## Dataset records

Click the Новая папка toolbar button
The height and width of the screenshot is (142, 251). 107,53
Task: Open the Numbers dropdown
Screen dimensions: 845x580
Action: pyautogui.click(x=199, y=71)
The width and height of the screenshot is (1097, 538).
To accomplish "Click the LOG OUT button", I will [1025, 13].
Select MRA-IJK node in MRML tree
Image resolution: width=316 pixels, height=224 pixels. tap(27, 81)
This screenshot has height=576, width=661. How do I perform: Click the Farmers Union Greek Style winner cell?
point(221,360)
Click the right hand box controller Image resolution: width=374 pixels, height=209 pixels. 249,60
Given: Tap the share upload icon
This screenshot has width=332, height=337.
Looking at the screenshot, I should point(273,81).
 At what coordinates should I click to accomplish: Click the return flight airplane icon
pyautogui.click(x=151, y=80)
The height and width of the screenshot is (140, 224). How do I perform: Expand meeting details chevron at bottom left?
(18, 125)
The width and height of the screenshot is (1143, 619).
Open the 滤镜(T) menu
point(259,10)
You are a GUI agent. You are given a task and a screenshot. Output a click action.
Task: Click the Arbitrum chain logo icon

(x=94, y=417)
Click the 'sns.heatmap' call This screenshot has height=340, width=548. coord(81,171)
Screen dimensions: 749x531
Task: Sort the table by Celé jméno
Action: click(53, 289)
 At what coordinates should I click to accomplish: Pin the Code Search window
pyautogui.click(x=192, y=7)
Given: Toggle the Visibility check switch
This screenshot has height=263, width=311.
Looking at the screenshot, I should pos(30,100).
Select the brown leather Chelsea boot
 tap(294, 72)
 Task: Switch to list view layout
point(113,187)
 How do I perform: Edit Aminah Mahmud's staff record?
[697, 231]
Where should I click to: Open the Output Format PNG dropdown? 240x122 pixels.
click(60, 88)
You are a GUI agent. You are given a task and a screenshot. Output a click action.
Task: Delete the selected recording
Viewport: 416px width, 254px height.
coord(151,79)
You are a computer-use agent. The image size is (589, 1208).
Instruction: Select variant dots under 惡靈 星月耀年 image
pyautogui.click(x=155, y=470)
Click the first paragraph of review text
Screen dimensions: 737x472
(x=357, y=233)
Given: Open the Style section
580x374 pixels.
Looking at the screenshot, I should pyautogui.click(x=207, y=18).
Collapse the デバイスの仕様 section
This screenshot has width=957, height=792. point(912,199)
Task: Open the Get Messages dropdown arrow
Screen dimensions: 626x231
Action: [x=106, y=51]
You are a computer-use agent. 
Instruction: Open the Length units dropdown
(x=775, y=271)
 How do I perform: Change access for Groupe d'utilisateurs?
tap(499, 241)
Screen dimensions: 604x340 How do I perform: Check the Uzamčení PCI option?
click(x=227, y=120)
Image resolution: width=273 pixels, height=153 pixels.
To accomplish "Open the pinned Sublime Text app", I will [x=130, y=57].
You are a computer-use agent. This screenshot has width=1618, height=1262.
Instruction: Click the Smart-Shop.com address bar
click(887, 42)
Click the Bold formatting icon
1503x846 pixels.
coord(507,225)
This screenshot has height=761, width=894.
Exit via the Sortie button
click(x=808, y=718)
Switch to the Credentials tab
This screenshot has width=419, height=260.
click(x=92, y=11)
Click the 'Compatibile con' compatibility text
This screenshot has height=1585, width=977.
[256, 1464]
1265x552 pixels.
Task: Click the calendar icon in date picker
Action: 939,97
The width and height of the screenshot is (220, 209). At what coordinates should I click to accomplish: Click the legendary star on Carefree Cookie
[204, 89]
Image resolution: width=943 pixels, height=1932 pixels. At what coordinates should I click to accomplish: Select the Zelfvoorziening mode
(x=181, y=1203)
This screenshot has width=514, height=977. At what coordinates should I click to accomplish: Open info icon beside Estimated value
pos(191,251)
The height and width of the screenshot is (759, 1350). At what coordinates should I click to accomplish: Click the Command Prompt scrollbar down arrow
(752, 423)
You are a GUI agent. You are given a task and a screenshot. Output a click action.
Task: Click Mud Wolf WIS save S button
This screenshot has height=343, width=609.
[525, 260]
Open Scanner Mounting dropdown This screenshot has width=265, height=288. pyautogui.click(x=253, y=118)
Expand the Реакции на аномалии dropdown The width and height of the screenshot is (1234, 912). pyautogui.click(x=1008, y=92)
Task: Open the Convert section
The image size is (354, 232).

## Task directions
From the material above, copy exactly the lines between the line holding "You are a computer-use agent. This" and the line holding "This screenshot has height=761, width=894.", inclusive, and only those.

## Solution below
You are a computer-use agent. This screenshot has width=1618, height=1262.
Instruction: Click the Smart-Shop.com address bar
click(887, 42)
Click the Bold formatting icon
1503x846 pixels.
coord(507,225)
This screenshot has height=761, width=894.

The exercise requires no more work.